═══ Dataset extract ═══

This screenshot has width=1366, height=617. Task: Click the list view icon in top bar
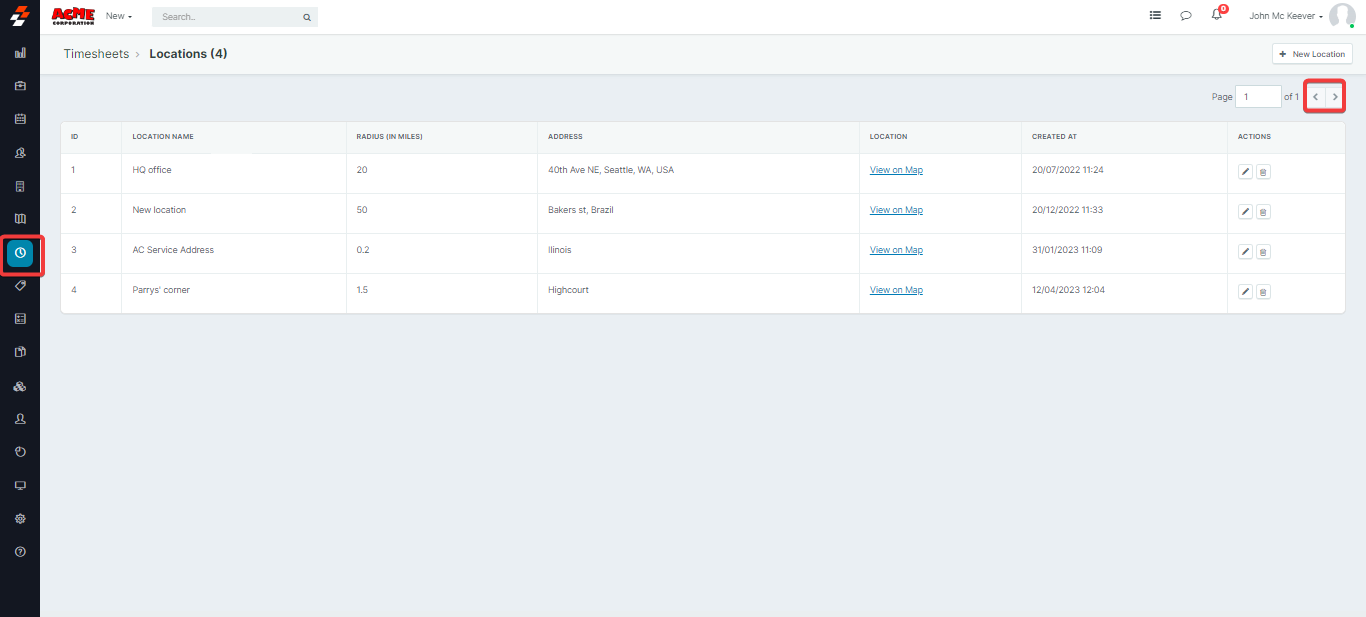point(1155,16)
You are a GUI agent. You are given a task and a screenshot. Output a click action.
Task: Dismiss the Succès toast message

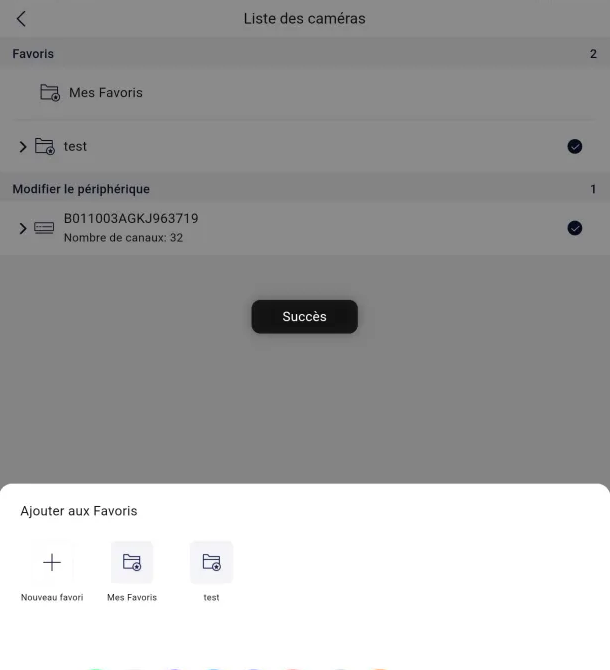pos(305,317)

═══
═══ Dataset extract ═══

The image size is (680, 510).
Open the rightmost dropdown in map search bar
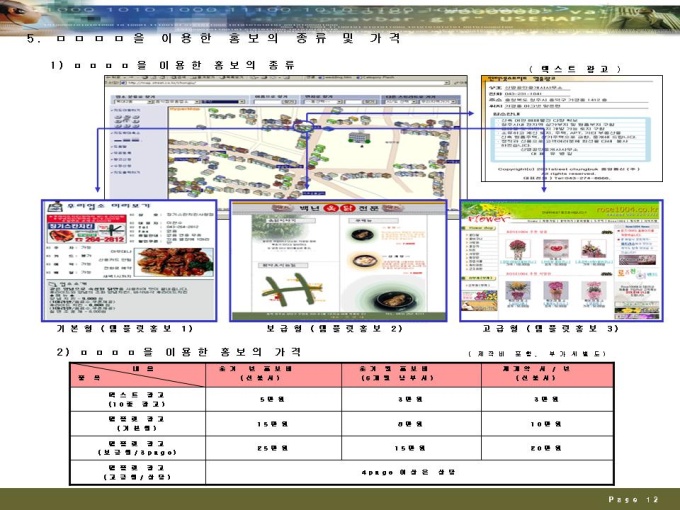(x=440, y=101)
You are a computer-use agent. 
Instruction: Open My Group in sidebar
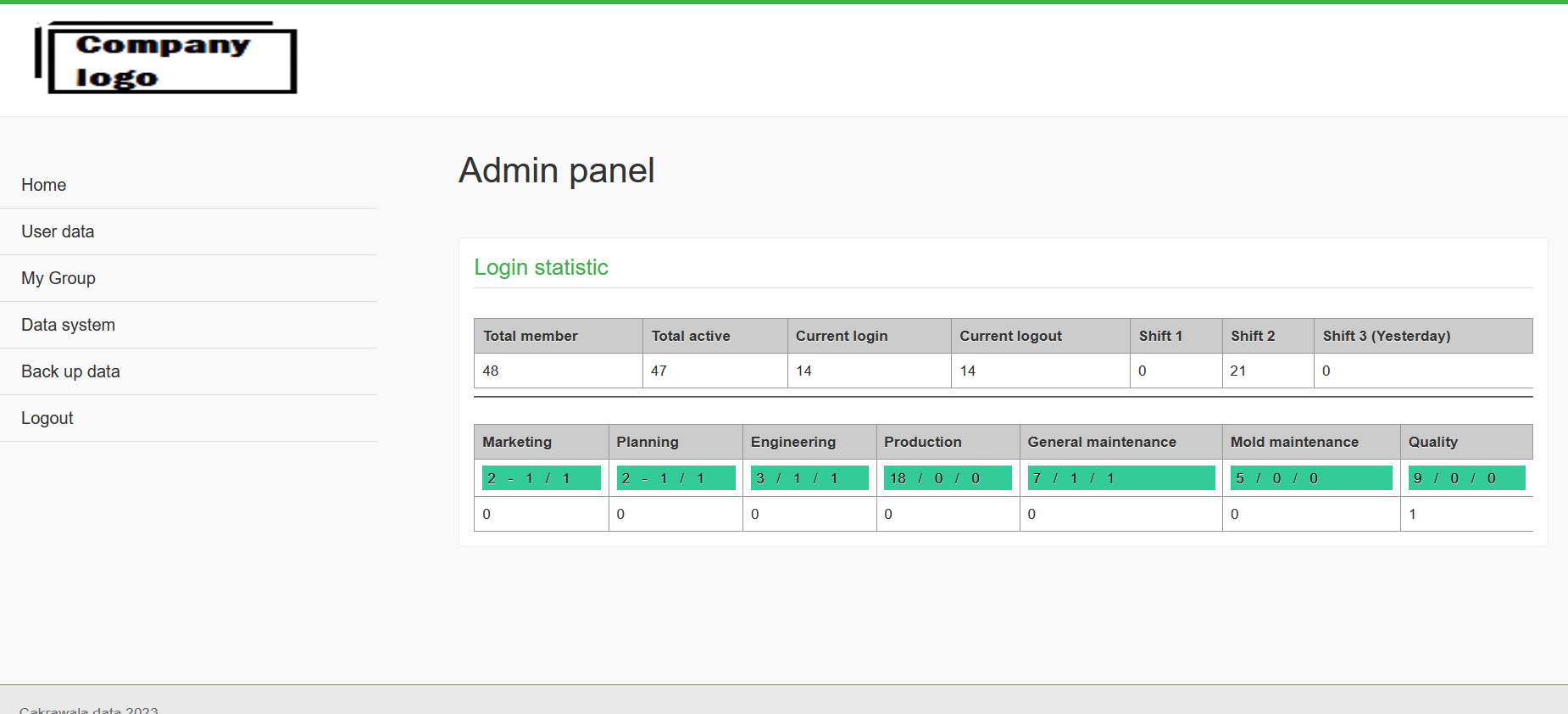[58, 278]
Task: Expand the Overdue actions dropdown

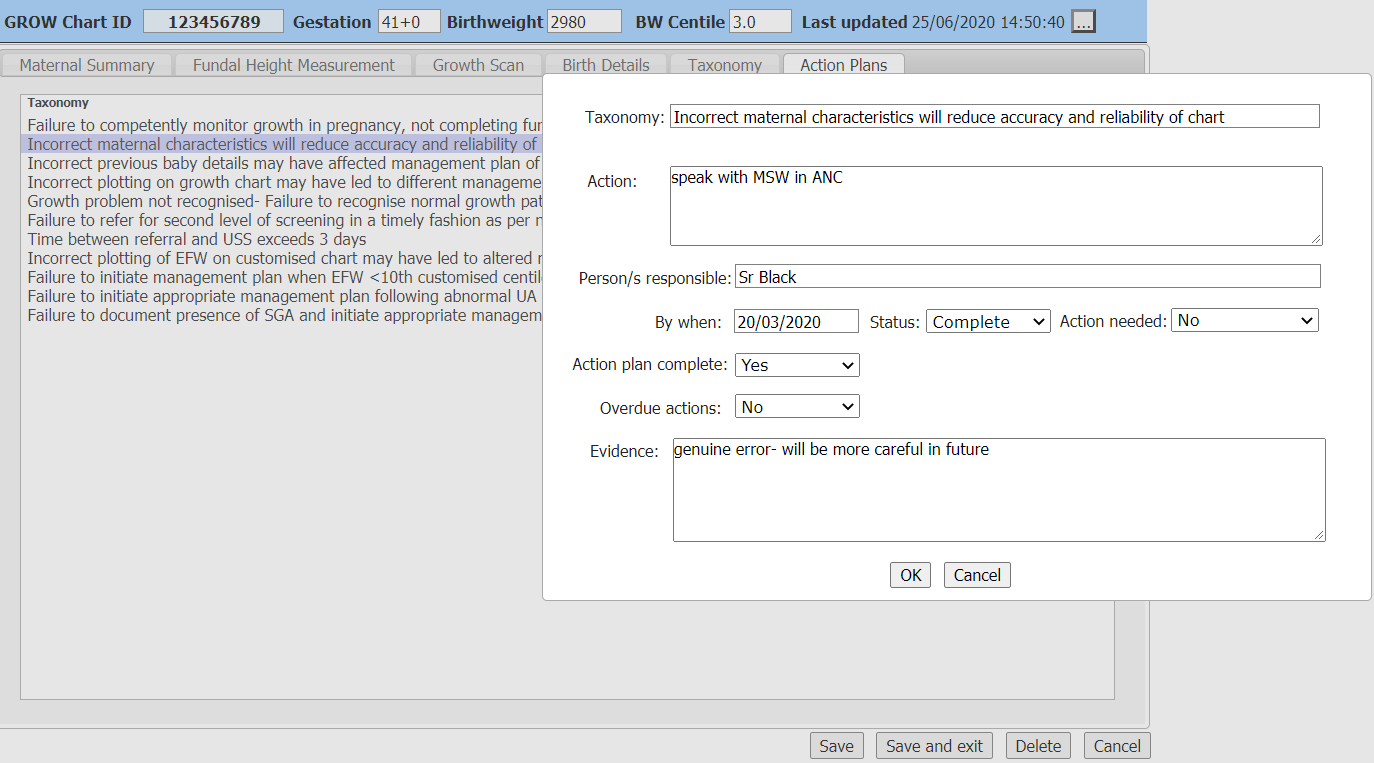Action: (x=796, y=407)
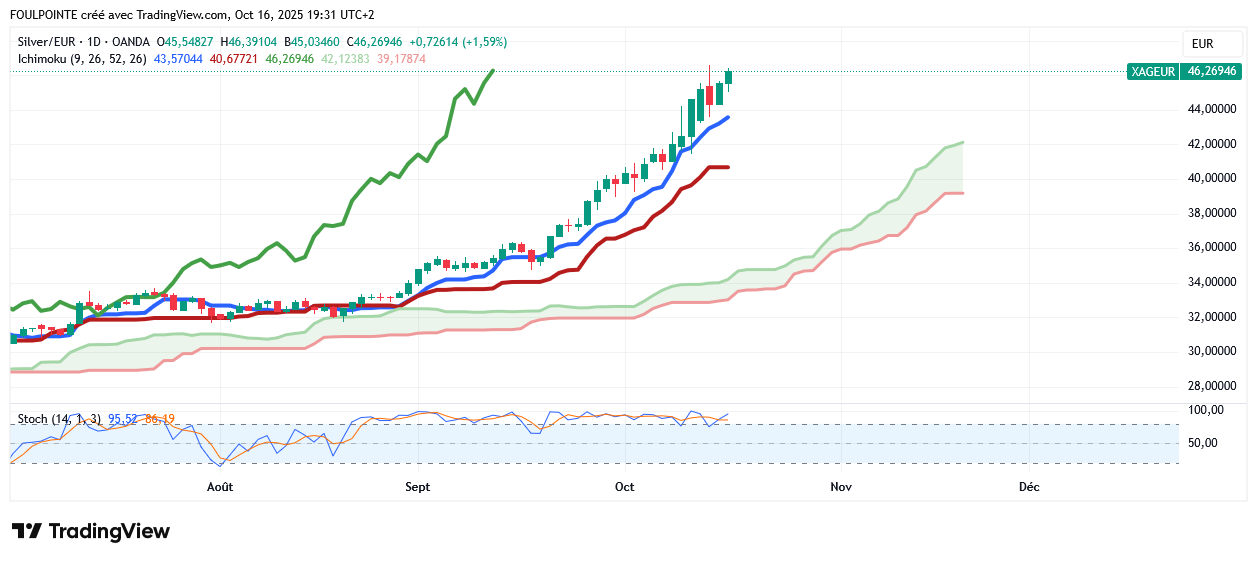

═══

▸ **Directions for this task**: Filter the entries and keep only the lines holding "agent".

▸ **Expected answer**:
You are a GUI agent. You are given a task and a screenshot. Output a click action.
You are a computer-use agent. 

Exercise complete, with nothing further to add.